Eine andere Alge, die man schon mit bloßem Auge erkennen kann und die die Ursache für große, schwimmende Algenmatten sein kann, ist die Schrauben- oder Fadenalge Spirogyra, die auch in vielen Schulbüchern Eingang gefunden hat. Die Chloropiasten, die für die Photosynthese verantwortlich sind, sind dicht um das innere der Zellwand gewunden. Diese fadenartige Struktur ist der Ort, an dem die Pflanze Sonnenlicht und Kohlendioxid m Kohlenhydrate umwandelt, die dann für die Ernährung der Pflanze benutzt werden. Das Wachstum geschieht durch Abbrechen und sexuelle Reproduktion. Letztere geschieht, indem eine dünne Röhre zwischen zwei benachbarten Zellen gebildet wird und Zellkernmaterial von der einen in die andere Zelle transportiert wird. Das Resultat dieser Fusion sind die widerstandsfähigen Zygosporen, die auch schlechte Bedingungen überleben können. Aus den Zygosporen können sich dann unter günstigen Umständen neue Fäden bilden.

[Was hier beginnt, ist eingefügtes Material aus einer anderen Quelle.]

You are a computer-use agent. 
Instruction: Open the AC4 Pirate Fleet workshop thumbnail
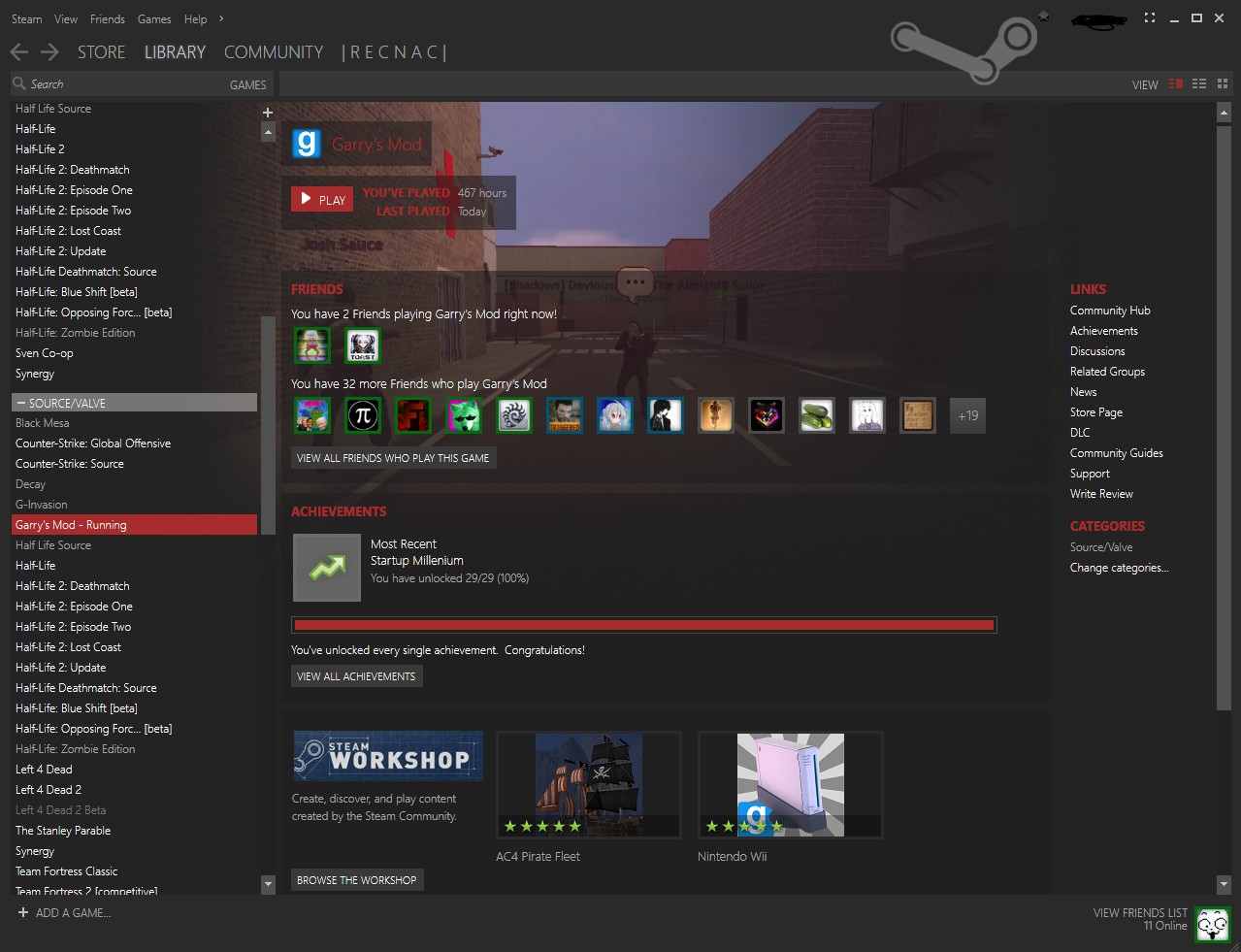coord(588,784)
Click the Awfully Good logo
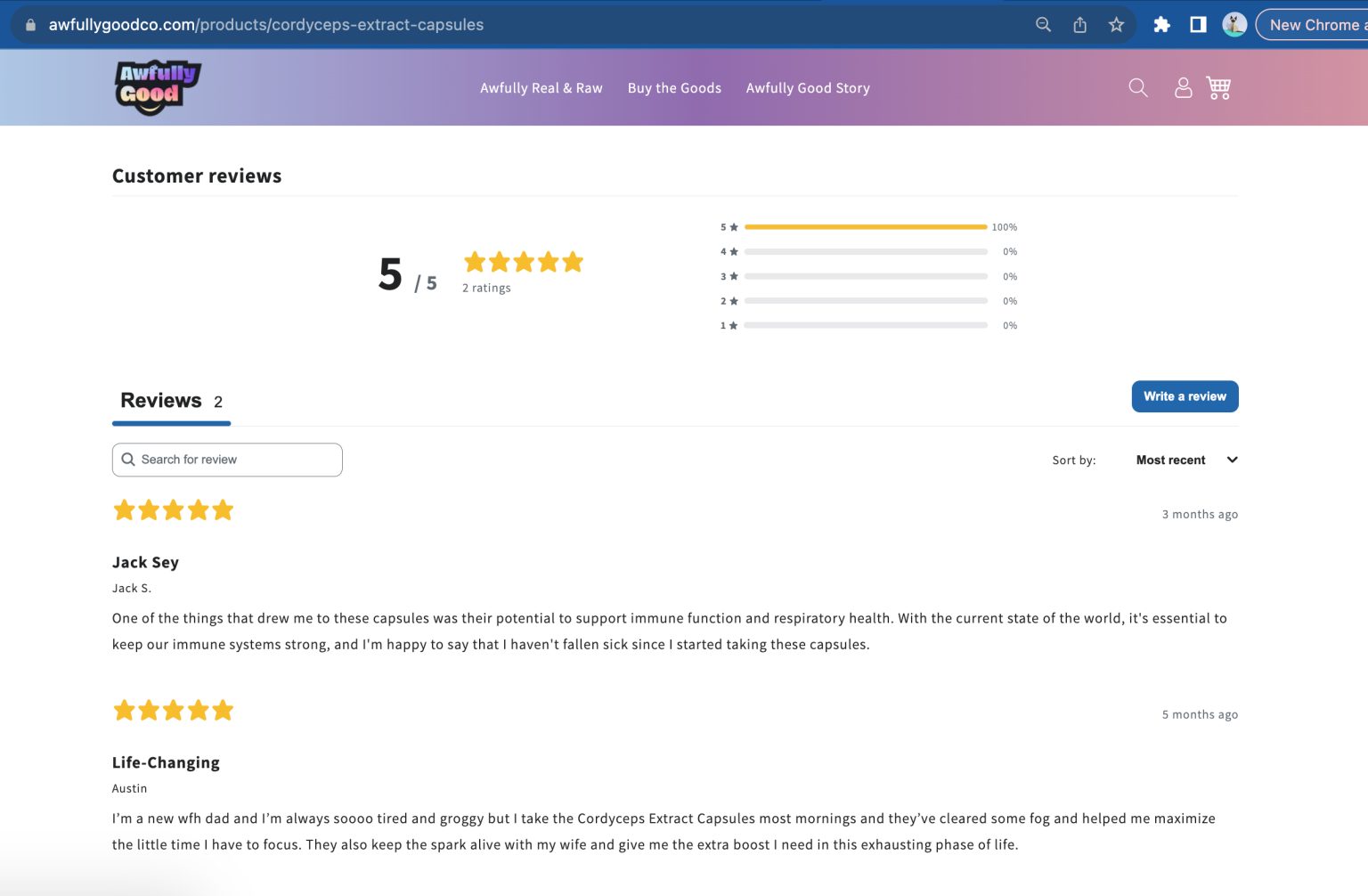 tap(157, 86)
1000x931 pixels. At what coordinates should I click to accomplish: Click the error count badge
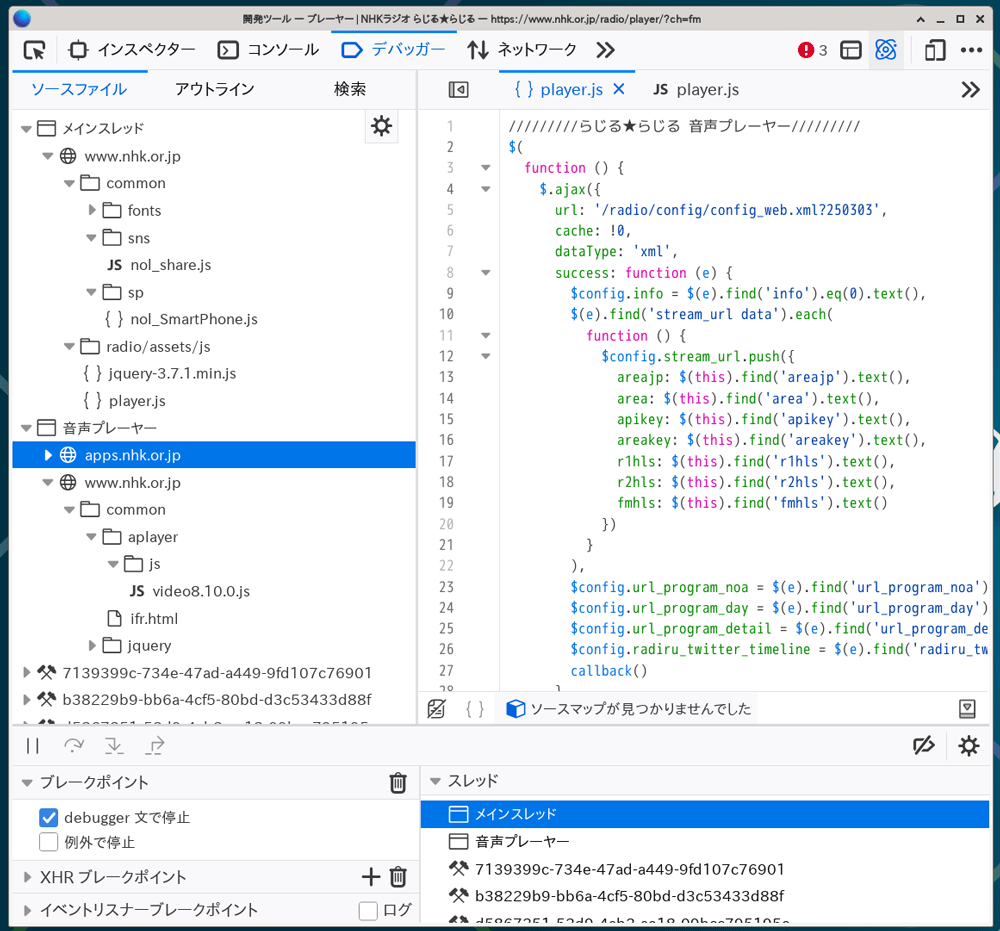813,50
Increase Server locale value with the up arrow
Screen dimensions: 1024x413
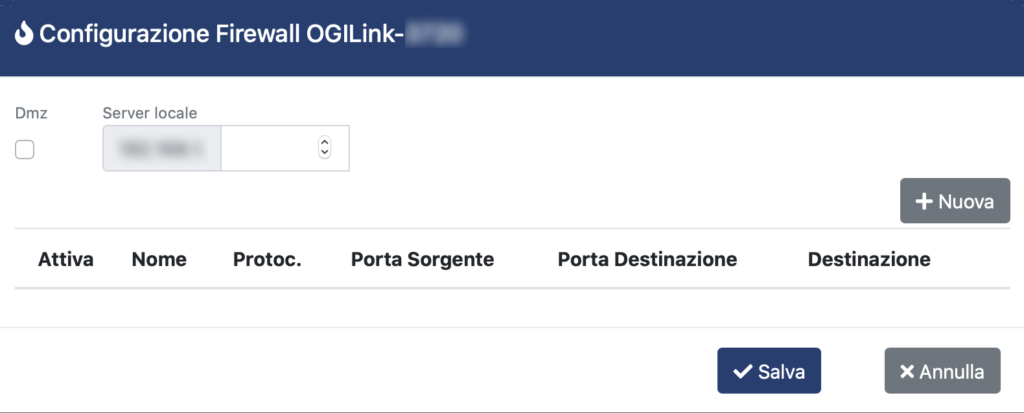325,142
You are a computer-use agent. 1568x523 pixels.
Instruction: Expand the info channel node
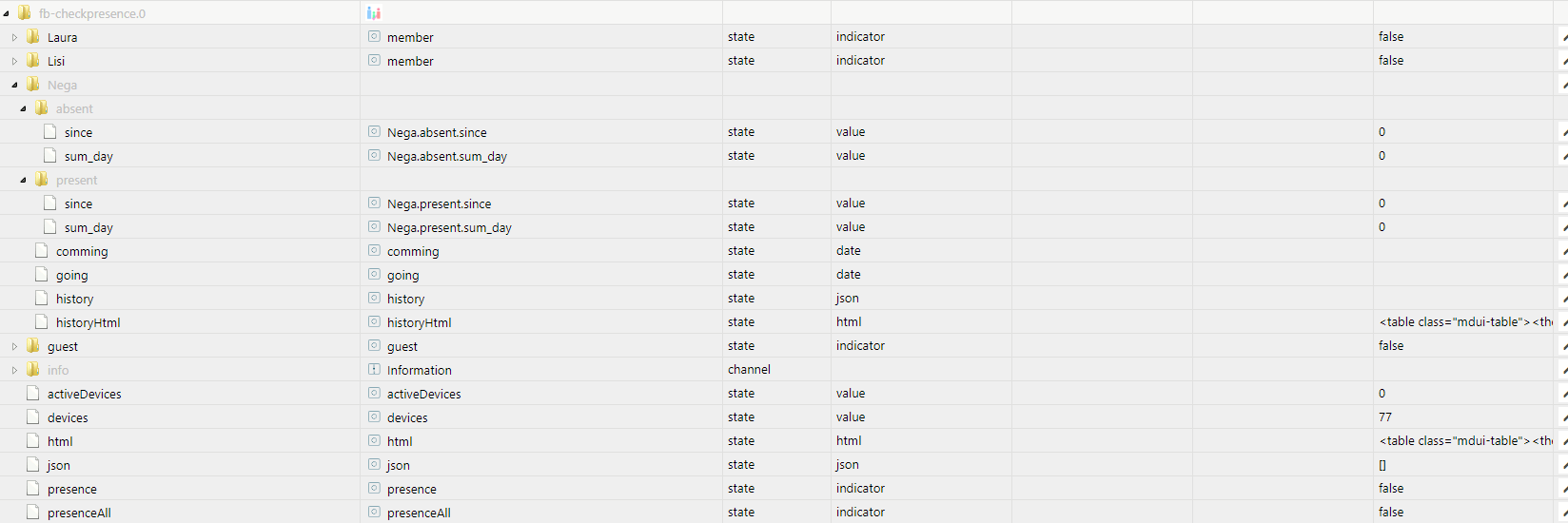(14, 370)
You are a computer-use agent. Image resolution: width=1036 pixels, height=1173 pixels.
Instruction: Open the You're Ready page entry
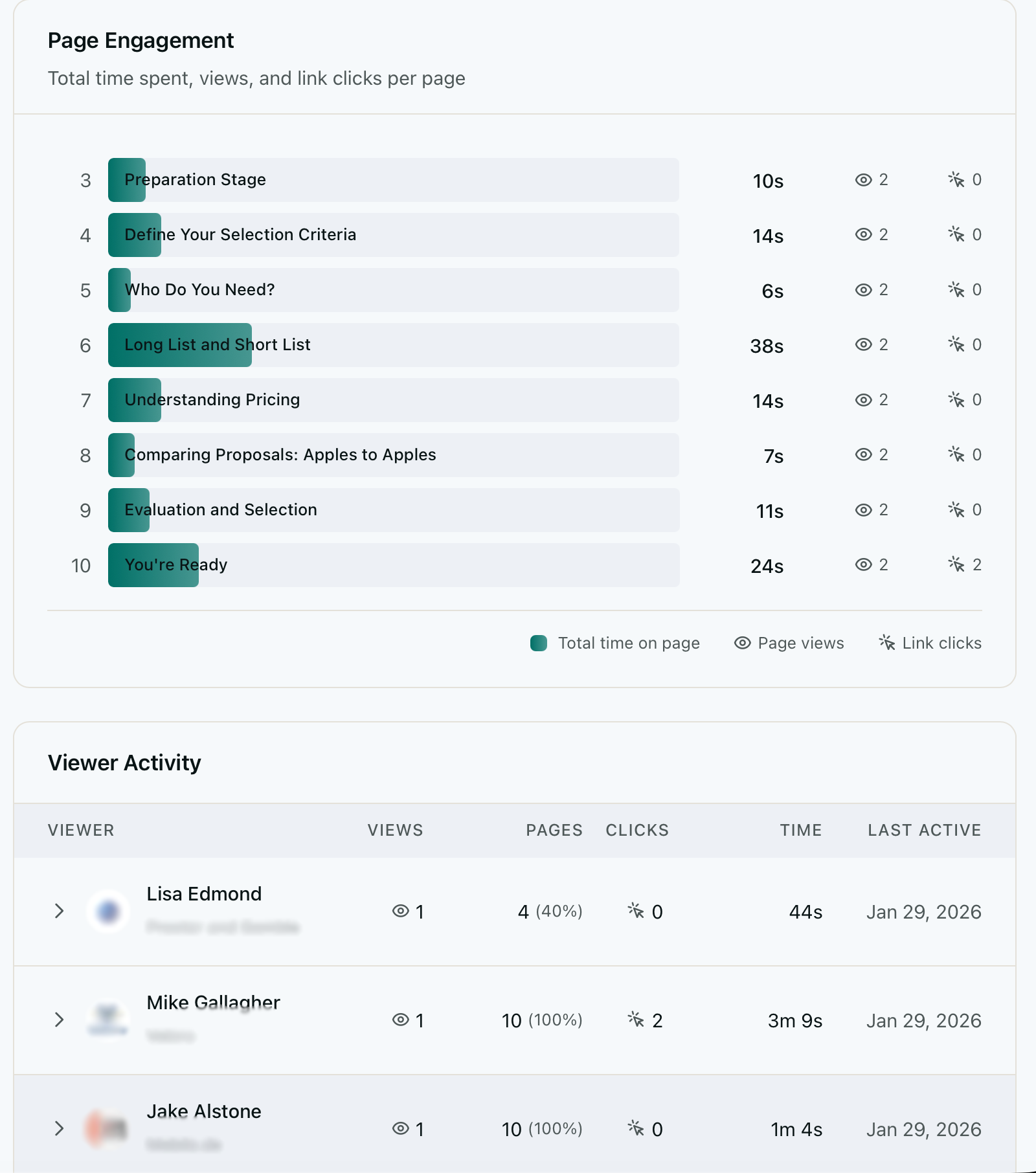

Es ist schon erstaunlich, dass diese einzelligen Organismen fast alle Funktionen von Vielzellern ausüben können, das ist wirklich bewunderungswürdig, wenn man bedenkt, dass diese Lebewesen nur den Bruchteil eines Millimeters groß sind. Dieses hier waren nur drei der vielen Tausenden von Kleinstlebewesen, die sich in einem Teich finden. Das nächste Mal, wenn sie an Ihrem Teich sitzen, machen Sie sich vielleicht ein paar mehr Gedanken über die Welt, die nur einige Schritte von Ihnen entfernt ist und über die Tausenden von Pflanzen und Lebewesen, die dieses Biotop bewohnen.